Ceftolozane-tazobactam (C/T), the combination of a new cephalosporin with a classic β-lactamase inhibitor, is currently considered the most active betalactam antibiotic against P. aeruginosa [1]. Despite several case reports on C/T pharmacokinetics in critically ill patients during continuous renal replacement therapy (CRRT) [2,3,4], the optimal dose in this clinical scenario still remains unclear [5].

A 68-year-old patient was admitted to our ICU with septic shock (nosocomial peritonitis) and anuric acute renal failure. Broad-spectrum antimicrobial therapy, including C/T and continuous venovenous hemodiafiltration (CVVHD), was initiated, using a polysulphone hemofilter (Fresenius, Germany) with blood flow, dialysate fluid, and replacement fluid rates of 100 mL/min, 2000 mL/h, and 1000 mL/h. The patient received high C/T doses of C/T 2 g/1 g every 8 h (infused over 1 h) while receiving CVVHD, and became apyrexial 7 days after C/T treatment initiation, remaining fever-free for 14 days without any adverse effects related to this drug.

Pre-filter and post-filter blood and ultradiafiltrate samples were obtained during the 8-h dosing interval after the fourth dose. Drug concentrations were measured by high-performance liquid chromatography. Figure 1 and Table 1 show pre- and post-filter plasma concentrations. Pharmacokinetic parameters were calculated (Table 2). Extraction ratios were high for both ceftolozane and tazobactam (49.3% ± 1.8% and 40.5% ± 4.5%). Mean C/T concentrations in the ultrafiltrate were 40 mg/L and 13.5 mg/L, respectively.

Fig. 1
figure 1

Simulated plasma concentrations versus time curves for ceftolozane and tazobactam. Pre-filter (thick line) and post-filter (fine line) ceftolozane plasma concentrations and pre-filter (thick dotted line) and post-filter (fine dotted line) tazobactam plasma concentrations. (The figure is original for this article)

Table 1 Concentrations of ceftolozane and tazobactam in pre-filter and post-filter plasma samples obtained after the fourth dose of 2 g/1 g ceftolozane-tazobactam administered as intravenous 1-h infusion
Table 2 Pharmacokinetic parameters of ceftolozane and tazobactam

We decided on a 3 g/iv dose every 8 h, taking into account two previous studies [3, 4] and a recent study which showed CRRT to be an independent predictor of clinical failure (OR 4.5, 95% CI 1.18–17.39, p = 0.02) when C/T is administered at 1.5 g every 8 h [5].

Ceftolozane and tazobactam are small molecules with low plasma protein binding rates, causing most to be removed during CRRT. Despite the considerable C/T clearance observed in our patients during CVVHD, however, ceftolozane plasma concentrations remained above the MIC, for MICs of up to 8 μg/mL, throughout the dosing interval, assuming 20% protein binding.

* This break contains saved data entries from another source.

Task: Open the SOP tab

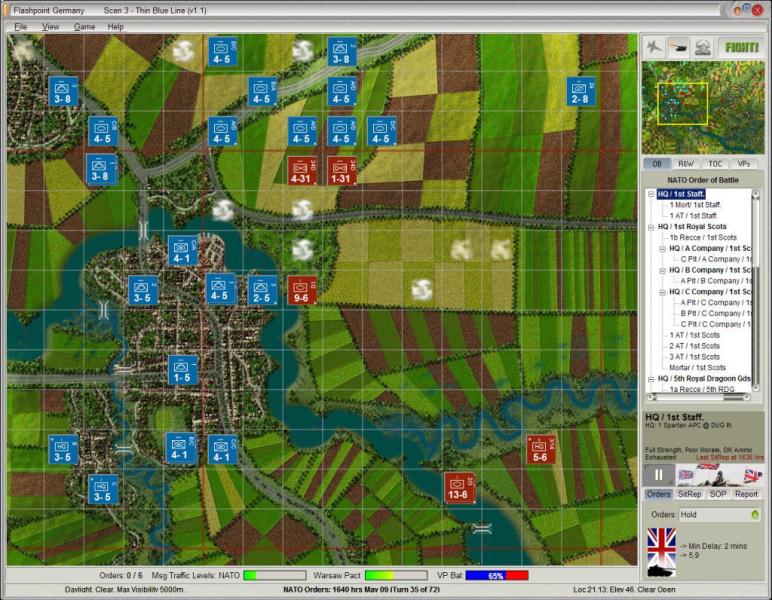Action: pyautogui.click(x=718, y=494)
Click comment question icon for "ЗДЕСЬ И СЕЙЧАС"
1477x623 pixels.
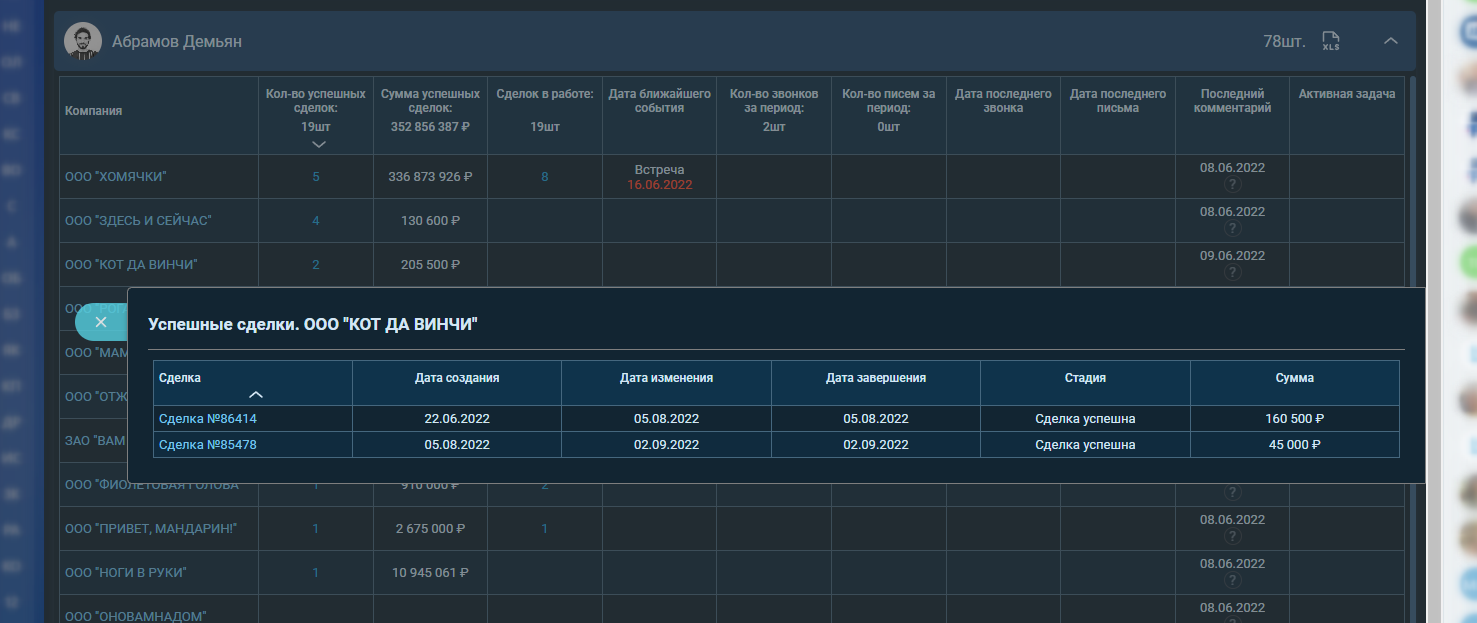(1232, 229)
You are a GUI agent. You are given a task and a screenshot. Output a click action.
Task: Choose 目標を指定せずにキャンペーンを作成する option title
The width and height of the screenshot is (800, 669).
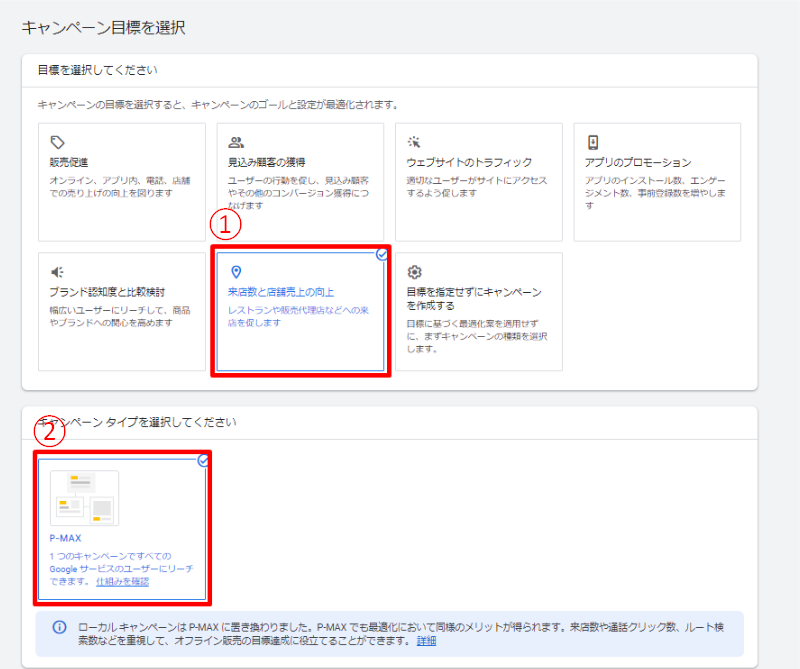pyautogui.click(x=474, y=298)
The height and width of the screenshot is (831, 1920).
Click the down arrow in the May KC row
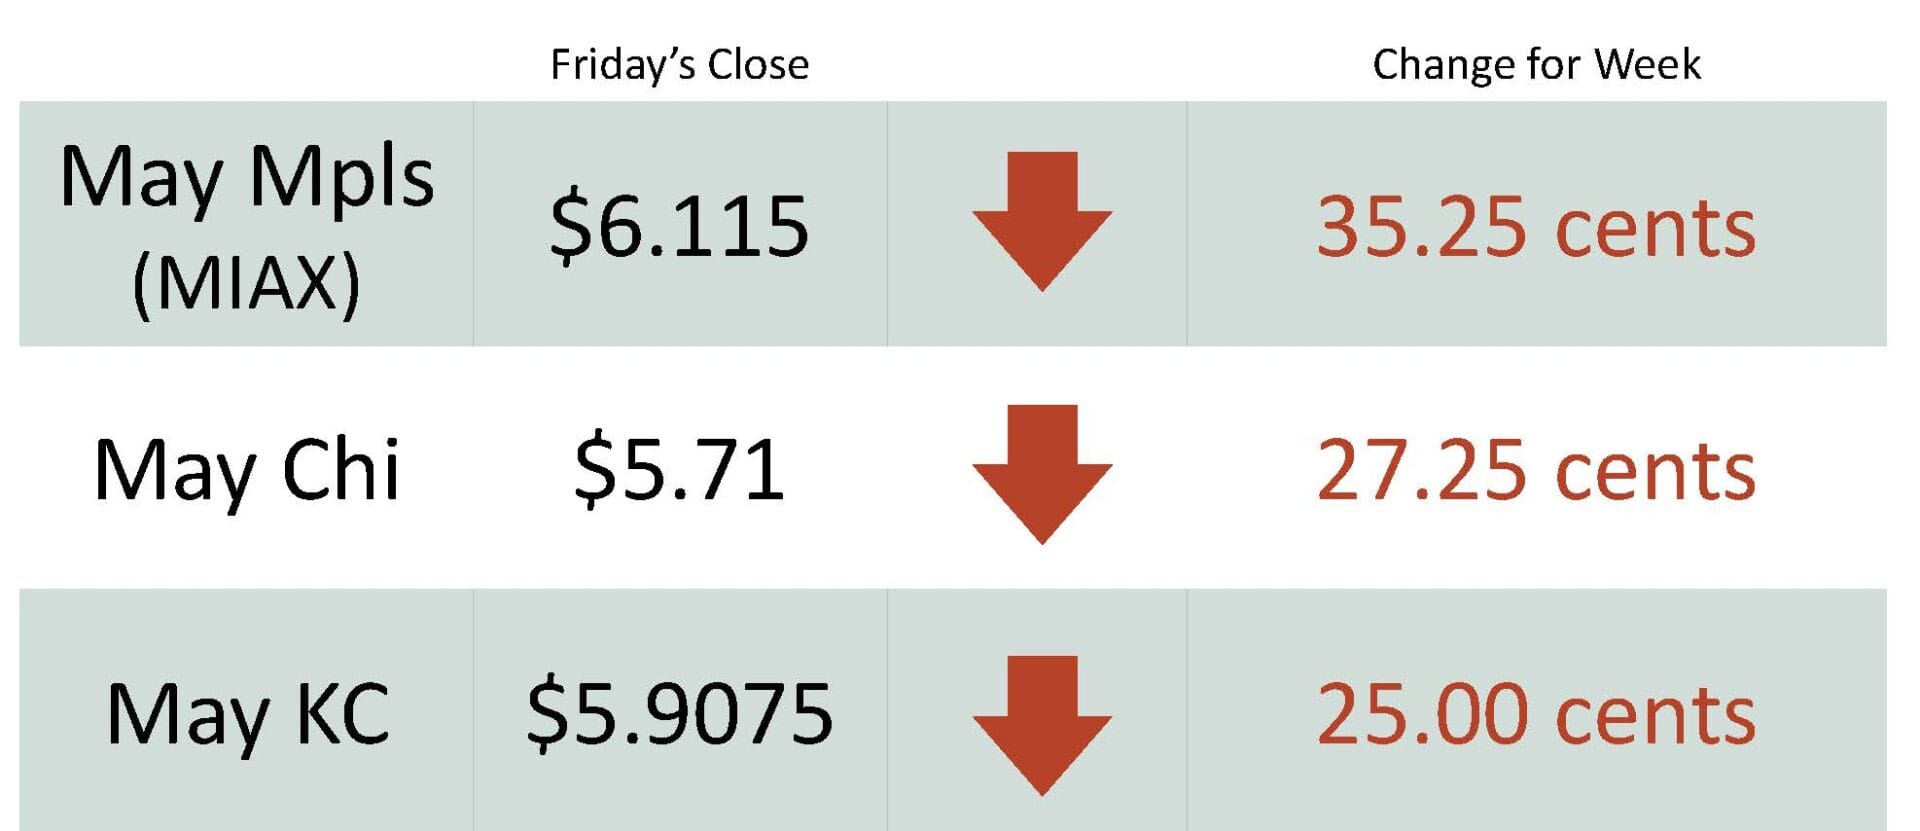click(x=1042, y=724)
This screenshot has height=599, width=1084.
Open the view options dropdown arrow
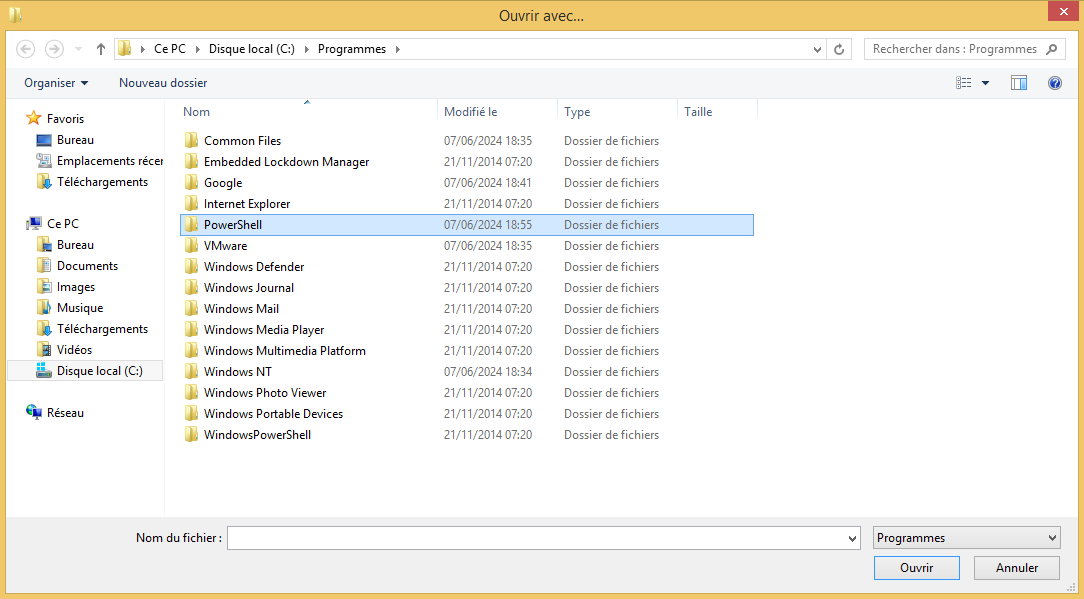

Given that C/T exhibits linear, dose-proportional pharmacokinetics, a standard C/T dose of 1 g/0.5 g would be expected to maintain ceftolozane levels above the MIC during the entire dosing interval, although tazobactam concentrations could be insufficient, even taking higher pre-filter rather than lower post-filter levels as representative of therapeutic serum levels.

In conclusion, our data underscore that a dosage of 3 g every 8 h can be used safely to prevent the potential harm of underdosing ceftolozane/tazobactam during CRRT; larger studies are however needed to confirm our findings.